─── Input records ───

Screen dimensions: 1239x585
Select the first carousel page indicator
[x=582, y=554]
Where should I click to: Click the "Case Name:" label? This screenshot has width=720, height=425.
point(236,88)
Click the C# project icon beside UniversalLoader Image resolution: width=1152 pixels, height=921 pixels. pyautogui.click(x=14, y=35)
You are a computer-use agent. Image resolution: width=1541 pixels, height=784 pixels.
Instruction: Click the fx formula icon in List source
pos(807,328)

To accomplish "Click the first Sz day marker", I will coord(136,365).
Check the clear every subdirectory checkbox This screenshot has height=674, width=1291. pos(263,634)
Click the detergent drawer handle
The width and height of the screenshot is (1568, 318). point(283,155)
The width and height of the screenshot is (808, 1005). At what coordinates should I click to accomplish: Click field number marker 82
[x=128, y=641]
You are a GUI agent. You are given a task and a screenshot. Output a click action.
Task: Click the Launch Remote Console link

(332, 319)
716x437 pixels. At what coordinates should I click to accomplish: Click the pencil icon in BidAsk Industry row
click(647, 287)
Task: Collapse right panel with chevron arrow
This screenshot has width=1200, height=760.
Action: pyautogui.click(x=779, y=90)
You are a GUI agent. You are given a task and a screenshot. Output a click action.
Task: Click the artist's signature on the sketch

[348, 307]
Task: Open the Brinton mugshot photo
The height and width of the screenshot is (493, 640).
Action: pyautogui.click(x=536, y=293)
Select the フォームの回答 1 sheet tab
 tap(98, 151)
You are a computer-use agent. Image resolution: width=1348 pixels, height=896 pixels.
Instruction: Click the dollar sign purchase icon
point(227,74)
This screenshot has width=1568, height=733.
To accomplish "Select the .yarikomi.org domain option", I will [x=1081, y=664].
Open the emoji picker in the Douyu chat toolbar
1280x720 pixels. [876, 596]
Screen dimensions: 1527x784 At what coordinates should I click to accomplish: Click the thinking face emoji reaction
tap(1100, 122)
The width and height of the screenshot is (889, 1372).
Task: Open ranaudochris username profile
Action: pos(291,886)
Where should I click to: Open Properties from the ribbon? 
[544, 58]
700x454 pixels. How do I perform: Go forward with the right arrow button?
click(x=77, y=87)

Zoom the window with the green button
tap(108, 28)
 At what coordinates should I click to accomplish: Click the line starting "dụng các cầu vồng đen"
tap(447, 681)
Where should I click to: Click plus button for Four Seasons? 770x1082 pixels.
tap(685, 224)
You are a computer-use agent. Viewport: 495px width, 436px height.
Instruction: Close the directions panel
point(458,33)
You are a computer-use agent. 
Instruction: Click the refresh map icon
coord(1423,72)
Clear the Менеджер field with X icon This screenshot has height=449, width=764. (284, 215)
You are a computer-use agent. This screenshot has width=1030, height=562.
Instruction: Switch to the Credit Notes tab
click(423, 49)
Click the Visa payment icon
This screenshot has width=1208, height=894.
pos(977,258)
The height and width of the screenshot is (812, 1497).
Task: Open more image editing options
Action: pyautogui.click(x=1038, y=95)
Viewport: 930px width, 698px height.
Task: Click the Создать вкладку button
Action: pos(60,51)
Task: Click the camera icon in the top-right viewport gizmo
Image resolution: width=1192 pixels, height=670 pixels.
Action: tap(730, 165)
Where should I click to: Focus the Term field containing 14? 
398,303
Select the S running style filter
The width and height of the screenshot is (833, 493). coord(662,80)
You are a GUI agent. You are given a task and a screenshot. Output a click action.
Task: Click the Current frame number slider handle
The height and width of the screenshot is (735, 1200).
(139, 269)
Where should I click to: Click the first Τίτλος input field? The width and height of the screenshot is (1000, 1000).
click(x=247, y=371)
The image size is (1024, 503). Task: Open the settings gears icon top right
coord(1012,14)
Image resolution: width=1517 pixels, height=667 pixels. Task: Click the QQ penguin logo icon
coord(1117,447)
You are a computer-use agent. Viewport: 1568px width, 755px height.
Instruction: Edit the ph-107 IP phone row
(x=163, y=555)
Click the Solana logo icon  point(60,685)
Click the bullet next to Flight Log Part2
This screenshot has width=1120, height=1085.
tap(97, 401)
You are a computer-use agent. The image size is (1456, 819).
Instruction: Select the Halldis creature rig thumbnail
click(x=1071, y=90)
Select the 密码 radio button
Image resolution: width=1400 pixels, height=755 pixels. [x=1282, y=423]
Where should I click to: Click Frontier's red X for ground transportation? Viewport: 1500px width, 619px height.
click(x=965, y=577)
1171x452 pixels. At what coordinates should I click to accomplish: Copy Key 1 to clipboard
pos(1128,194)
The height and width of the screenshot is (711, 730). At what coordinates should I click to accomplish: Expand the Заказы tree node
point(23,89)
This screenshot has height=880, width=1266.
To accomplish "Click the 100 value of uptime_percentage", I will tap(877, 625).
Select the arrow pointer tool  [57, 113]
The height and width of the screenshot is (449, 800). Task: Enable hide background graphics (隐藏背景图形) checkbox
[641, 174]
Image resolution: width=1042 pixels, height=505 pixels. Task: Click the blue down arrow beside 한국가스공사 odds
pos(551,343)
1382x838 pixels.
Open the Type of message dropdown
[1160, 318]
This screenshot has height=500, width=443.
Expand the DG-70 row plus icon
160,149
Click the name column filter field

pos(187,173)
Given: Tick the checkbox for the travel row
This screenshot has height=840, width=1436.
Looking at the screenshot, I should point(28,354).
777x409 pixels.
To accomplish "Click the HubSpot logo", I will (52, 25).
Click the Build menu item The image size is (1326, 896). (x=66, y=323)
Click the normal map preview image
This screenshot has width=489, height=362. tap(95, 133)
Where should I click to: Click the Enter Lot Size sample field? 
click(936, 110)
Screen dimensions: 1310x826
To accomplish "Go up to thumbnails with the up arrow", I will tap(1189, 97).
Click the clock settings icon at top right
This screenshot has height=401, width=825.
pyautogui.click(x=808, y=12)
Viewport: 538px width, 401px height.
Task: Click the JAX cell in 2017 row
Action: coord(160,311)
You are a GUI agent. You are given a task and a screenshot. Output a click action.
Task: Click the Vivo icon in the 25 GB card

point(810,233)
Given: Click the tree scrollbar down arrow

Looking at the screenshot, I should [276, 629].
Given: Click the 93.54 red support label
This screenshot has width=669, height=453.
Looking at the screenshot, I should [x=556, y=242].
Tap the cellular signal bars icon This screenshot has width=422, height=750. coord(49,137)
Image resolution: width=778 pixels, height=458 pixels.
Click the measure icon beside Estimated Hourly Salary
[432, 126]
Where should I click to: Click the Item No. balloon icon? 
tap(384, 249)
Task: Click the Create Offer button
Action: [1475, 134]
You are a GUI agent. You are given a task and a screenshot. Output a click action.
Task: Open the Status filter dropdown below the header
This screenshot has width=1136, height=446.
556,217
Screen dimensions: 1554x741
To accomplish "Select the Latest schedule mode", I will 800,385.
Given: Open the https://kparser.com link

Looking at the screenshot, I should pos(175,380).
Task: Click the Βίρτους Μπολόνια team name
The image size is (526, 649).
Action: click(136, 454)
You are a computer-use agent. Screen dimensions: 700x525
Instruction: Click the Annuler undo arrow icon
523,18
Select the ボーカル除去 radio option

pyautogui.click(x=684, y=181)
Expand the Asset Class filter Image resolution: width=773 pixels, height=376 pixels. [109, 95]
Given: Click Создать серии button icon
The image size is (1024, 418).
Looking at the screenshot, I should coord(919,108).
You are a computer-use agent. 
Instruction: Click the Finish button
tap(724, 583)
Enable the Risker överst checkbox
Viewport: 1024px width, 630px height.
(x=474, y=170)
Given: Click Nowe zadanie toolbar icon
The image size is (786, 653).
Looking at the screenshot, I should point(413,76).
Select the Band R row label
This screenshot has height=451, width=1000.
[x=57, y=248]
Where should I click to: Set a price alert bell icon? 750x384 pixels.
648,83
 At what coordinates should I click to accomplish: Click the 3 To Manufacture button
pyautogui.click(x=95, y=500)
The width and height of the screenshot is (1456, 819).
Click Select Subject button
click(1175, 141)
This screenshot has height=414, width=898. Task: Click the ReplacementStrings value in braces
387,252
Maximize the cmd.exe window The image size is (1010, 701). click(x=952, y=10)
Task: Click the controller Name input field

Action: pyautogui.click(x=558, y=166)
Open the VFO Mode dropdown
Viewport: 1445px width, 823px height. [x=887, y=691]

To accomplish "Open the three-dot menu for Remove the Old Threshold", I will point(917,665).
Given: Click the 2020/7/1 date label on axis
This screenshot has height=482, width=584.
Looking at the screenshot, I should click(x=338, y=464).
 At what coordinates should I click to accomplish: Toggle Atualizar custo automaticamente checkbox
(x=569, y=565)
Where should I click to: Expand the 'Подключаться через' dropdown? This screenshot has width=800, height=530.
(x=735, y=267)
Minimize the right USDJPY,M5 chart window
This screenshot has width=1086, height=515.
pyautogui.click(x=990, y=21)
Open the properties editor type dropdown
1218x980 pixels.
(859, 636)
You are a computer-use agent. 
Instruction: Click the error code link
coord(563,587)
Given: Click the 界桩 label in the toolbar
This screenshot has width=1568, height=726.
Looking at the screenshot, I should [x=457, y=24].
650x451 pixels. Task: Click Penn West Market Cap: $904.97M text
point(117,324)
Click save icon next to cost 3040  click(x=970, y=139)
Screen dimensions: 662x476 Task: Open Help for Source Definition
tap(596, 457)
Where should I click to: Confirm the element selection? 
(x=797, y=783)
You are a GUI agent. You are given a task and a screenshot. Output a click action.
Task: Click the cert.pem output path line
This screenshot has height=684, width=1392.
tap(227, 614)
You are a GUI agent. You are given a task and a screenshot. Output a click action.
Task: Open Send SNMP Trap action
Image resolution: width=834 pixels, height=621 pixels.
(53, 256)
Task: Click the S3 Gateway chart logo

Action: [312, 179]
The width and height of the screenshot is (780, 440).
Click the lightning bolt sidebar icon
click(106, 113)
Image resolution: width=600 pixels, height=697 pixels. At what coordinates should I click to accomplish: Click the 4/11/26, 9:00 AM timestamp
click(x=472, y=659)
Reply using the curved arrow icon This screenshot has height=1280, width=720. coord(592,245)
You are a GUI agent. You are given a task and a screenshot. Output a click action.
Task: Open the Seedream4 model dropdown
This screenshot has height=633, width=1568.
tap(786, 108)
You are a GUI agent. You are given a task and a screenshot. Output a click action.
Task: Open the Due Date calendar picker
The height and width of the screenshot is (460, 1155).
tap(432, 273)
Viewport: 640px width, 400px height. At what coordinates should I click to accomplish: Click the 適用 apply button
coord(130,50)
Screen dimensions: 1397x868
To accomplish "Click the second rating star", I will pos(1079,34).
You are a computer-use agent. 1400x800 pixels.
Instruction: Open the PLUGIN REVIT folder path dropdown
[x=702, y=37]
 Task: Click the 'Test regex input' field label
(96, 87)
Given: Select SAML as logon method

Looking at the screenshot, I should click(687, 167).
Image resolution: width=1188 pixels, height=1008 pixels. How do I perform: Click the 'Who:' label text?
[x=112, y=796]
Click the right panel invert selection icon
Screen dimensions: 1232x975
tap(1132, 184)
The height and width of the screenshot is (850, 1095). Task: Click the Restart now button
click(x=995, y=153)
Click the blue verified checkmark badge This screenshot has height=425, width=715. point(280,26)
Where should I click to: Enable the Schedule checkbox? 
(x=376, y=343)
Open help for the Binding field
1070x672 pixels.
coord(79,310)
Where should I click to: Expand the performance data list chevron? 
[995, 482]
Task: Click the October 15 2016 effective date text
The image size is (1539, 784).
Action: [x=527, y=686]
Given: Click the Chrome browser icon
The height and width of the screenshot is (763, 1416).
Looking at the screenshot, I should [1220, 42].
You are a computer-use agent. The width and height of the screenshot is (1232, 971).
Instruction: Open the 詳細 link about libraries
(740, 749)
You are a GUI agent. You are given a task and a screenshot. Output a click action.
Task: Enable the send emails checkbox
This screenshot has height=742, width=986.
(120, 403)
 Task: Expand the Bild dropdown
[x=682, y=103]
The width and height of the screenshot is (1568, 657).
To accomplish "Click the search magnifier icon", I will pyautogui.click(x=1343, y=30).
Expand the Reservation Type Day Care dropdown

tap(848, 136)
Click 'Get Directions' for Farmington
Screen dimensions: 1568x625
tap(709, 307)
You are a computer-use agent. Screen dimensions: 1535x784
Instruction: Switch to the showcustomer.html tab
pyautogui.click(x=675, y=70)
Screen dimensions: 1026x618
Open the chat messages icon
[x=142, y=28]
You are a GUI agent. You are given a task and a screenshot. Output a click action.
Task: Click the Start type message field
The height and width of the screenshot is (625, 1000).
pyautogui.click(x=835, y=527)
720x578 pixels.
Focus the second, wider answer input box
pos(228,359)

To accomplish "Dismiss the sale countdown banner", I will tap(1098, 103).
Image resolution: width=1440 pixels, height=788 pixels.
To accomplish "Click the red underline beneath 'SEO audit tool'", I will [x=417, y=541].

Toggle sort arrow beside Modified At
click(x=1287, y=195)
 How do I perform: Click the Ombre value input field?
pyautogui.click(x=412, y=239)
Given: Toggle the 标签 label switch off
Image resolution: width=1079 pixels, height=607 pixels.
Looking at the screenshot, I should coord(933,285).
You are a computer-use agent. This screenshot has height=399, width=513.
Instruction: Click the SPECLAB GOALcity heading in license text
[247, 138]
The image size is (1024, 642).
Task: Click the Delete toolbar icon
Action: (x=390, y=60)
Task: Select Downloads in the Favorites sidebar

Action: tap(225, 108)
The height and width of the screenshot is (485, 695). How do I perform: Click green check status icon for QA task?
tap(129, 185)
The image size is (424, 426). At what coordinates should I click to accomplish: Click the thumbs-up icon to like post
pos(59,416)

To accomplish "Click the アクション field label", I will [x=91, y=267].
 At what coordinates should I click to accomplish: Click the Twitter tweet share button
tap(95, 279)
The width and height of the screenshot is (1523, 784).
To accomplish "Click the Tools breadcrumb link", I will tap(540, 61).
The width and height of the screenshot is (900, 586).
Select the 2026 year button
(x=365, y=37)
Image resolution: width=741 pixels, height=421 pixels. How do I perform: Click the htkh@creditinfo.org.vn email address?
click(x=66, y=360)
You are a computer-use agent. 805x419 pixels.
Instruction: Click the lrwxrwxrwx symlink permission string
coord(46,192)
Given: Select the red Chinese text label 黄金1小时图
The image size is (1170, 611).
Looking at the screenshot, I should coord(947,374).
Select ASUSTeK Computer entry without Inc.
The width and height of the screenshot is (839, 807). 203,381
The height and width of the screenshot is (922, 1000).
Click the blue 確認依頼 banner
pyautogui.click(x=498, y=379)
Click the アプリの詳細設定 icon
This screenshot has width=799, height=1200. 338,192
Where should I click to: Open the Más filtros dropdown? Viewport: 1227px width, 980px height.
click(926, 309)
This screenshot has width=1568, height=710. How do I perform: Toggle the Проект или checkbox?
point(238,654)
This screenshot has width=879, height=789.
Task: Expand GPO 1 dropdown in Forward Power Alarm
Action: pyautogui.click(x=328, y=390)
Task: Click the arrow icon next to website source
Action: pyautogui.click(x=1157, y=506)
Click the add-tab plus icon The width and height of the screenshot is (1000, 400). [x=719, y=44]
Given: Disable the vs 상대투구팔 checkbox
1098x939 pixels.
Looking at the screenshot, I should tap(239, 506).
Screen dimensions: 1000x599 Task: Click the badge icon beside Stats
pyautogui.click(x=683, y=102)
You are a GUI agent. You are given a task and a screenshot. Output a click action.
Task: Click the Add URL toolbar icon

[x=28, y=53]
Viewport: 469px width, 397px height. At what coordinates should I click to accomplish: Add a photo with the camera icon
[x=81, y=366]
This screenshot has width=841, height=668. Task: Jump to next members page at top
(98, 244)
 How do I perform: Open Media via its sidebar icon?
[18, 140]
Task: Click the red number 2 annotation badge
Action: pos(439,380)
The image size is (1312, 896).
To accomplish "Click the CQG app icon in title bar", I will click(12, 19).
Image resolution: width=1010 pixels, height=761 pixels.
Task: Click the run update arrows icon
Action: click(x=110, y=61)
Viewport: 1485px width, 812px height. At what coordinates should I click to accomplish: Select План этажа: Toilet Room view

───

Your goal: Please retype, with no changes, the lines that run from the first line of the entries to the line with "Check the clear", both ends included.

Answer area:
Screen dimensions: 1239x585
Select the first carousel page indicator
[x=582, y=554]
Where should I click to: Click the "Case Name:" label? This screenshot has width=720, height=425.
point(236,88)
Click the C# project icon beside UniversalLoader Image resolution: width=1152 pixels, height=921 pixels. pyautogui.click(x=14, y=35)
You are a computer-use agent. Image resolution: width=1541 pixels, height=784 pixels.
Instruction: Click the fx formula icon in List source
pos(807,328)

To accomplish "Click the first Sz day marker", I will coord(136,365).
Check the clear every subdirectory checkbox This screenshot has height=674, width=1291. pos(263,634)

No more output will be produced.